(Data excerpts):
↓↓↓
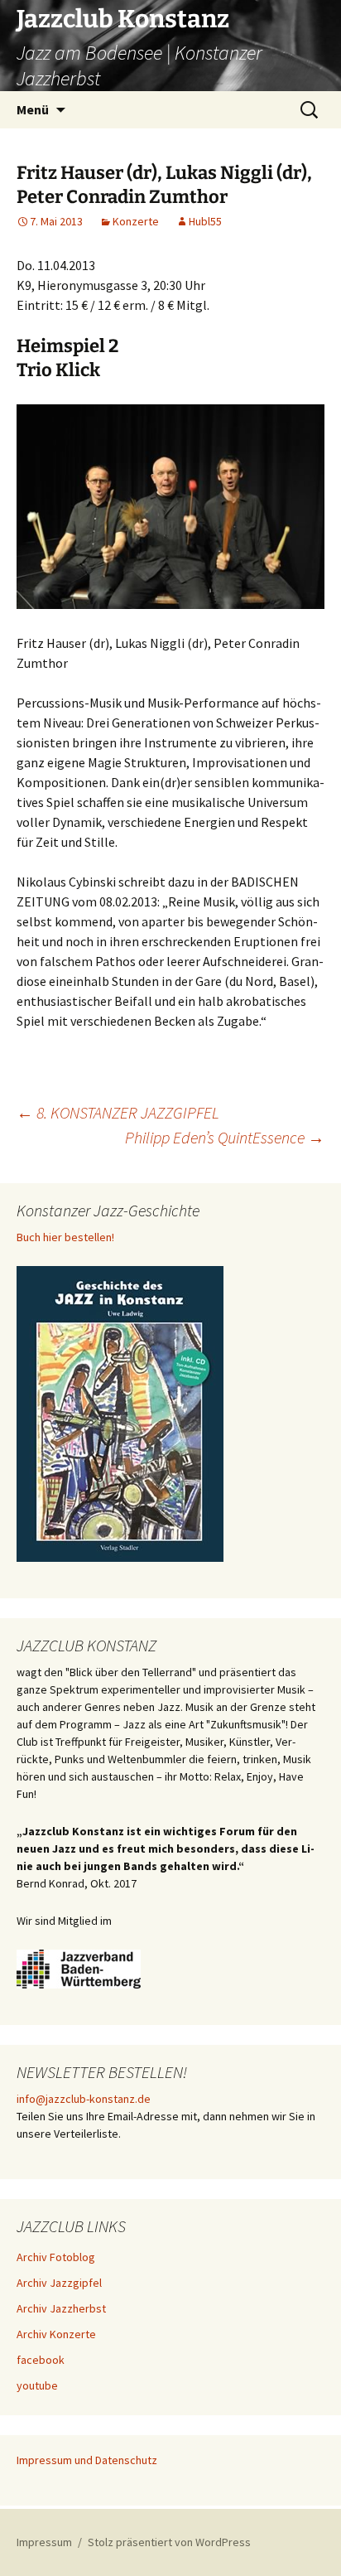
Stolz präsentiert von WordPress (169, 2542)
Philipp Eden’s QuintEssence (224, 1137)
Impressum (44, 2542)
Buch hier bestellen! (65, 1237)
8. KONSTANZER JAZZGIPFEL (118, 1112)
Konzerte (136, 221)
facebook (41, 2359)
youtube (37, 2385)
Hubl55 (205, 221)
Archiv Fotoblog (56, 2257)
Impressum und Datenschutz (87, 2460)
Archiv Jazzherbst (61, 2308)
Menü (33, 109)
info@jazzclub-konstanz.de (84, 2098)
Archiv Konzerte (56, 2334)
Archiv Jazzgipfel (59, 2282)
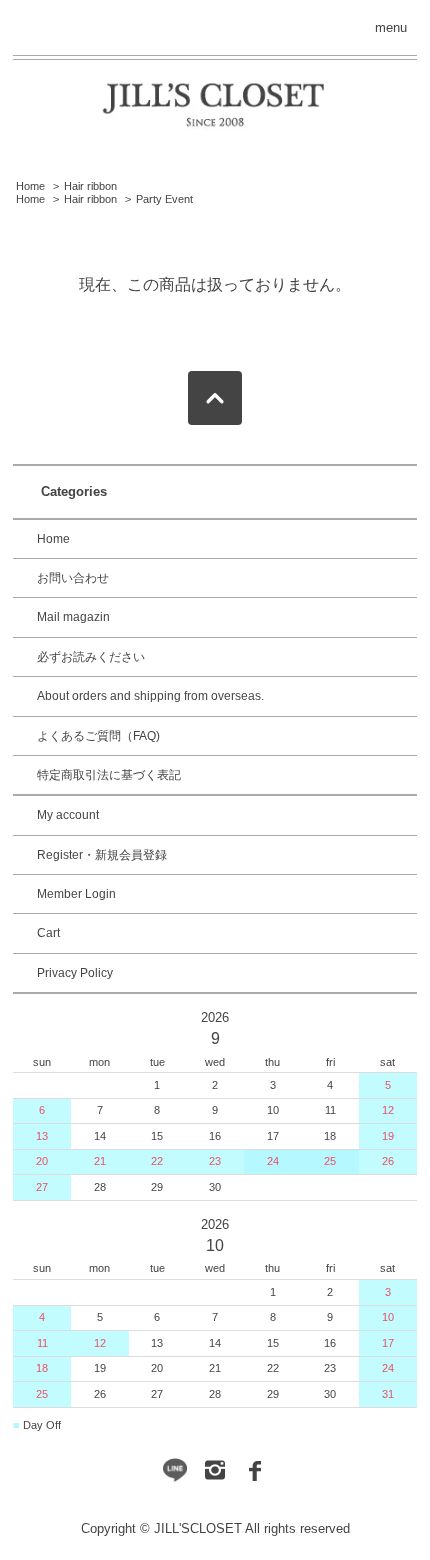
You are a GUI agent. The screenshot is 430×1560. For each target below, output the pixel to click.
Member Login (76, 894)
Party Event (164, 199)
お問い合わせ (73, 578)
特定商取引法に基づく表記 (109, 775)
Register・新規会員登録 (102, 855)
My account (68, 815)
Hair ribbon (90, 186)
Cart (48, 933)
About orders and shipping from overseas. (150, 696)
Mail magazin (73, 617)
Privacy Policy (75, 973)
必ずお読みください (91, 657)
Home (30, 186)
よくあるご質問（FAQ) (98, 736)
↑↑↑
(WORK REQUEST): With pictures left out, transcribe each line from the one containing "Menü (33, 109)" through the end of the data, both ends included.

(OUTPUT BELOW):
Menü (33, 109)
info@jazzclub-konstanz.de (84, 2098)
Archiv Konzerte (56, 2334)
Archiv Jazzgipfel (59, 2282)
You are a GUI agent. The screenshot is 430×1560. For each target below, output the pixel to click.
Member Login (76, 894)
Party Event (164, 199)
お問い合わせ (73, 578)
特定商取引法に基づく表記 (109, 775)
Register・新規会員登録 (102, 855)
My account (68, 815)
Hair ribbon (90, 186)
Cart (48, 933)
About orders and shipping from overseas. (150, 696)
Mail magazin (73, 617)
Privacy Policy (75, 973)
必ずお読みください (91, 657)
Home (30, 186)
よくあるご質問（FAQ) (98, 736)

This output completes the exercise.